[Start of section]

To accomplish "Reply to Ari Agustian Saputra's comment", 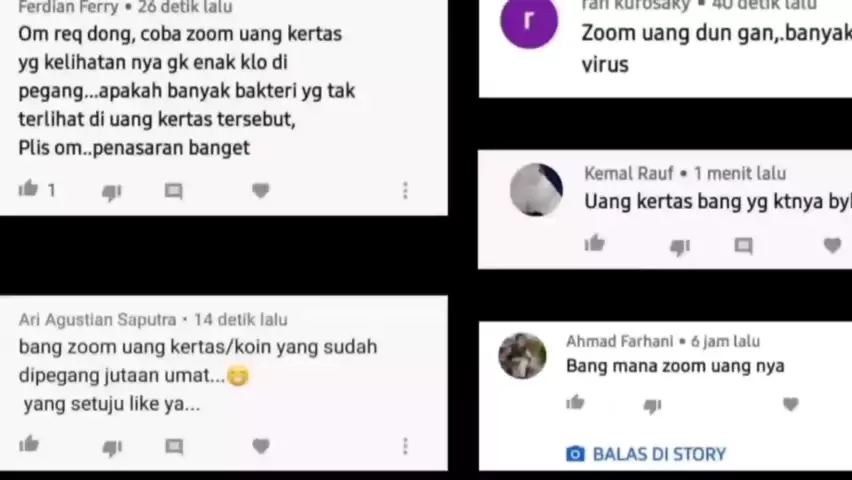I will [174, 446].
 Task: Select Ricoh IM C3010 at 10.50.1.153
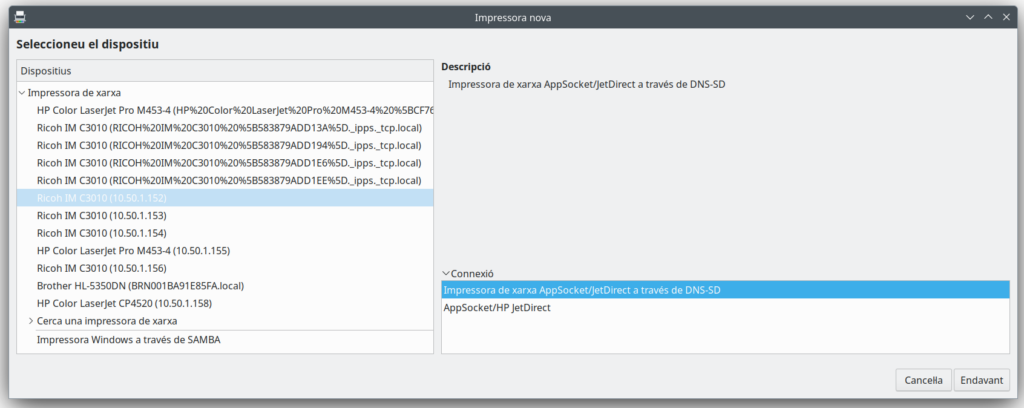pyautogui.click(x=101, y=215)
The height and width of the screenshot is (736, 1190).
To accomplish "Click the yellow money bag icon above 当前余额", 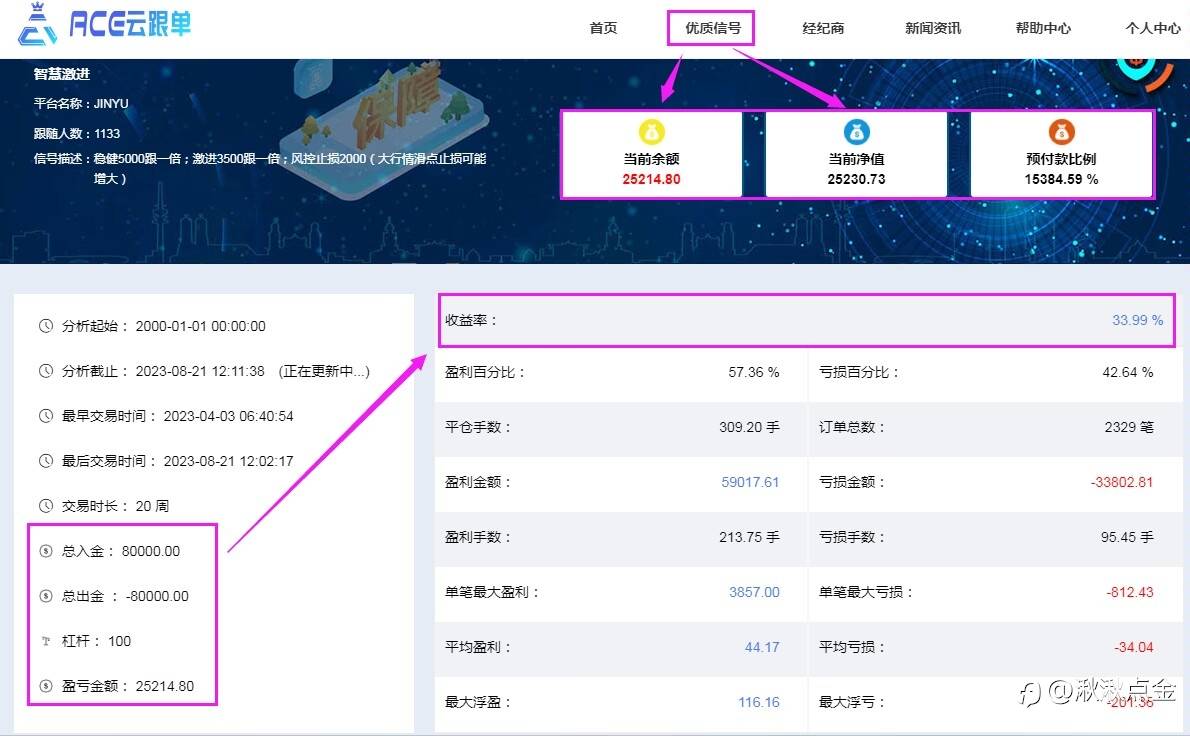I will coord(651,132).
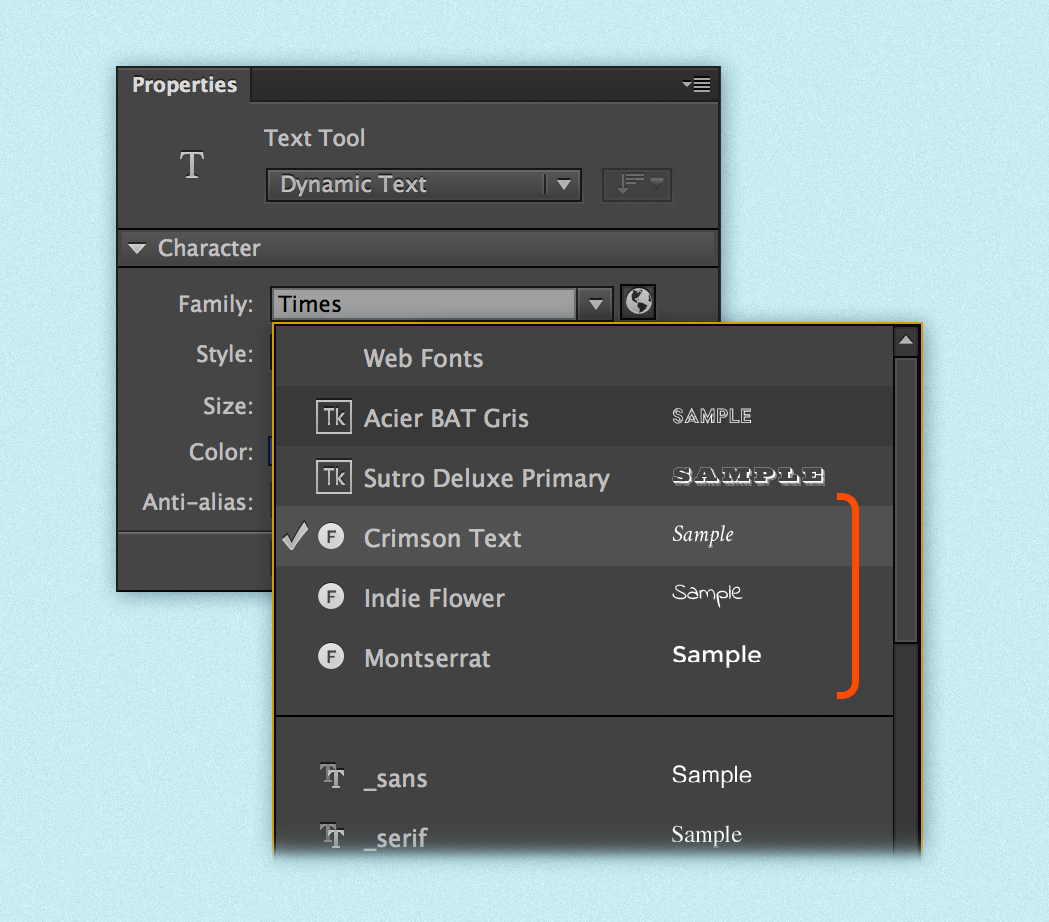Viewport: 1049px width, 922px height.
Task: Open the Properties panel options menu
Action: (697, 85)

[End of section]

> [AIM OF THE TASK] Reproduce the data above exactly, but only from the line containing "Task: Select Ricoh IM C3010 at 10.50.1.153" through the line containing "The height and". Omit all pictures.

> [SOLUTION TO THIS PROBLEM]
 Task: Select Ricoh IM C3010 at 10.50.1.153
pyautogui.click(x=101, y=215)
The height and width of the screenshot is (736, 1190).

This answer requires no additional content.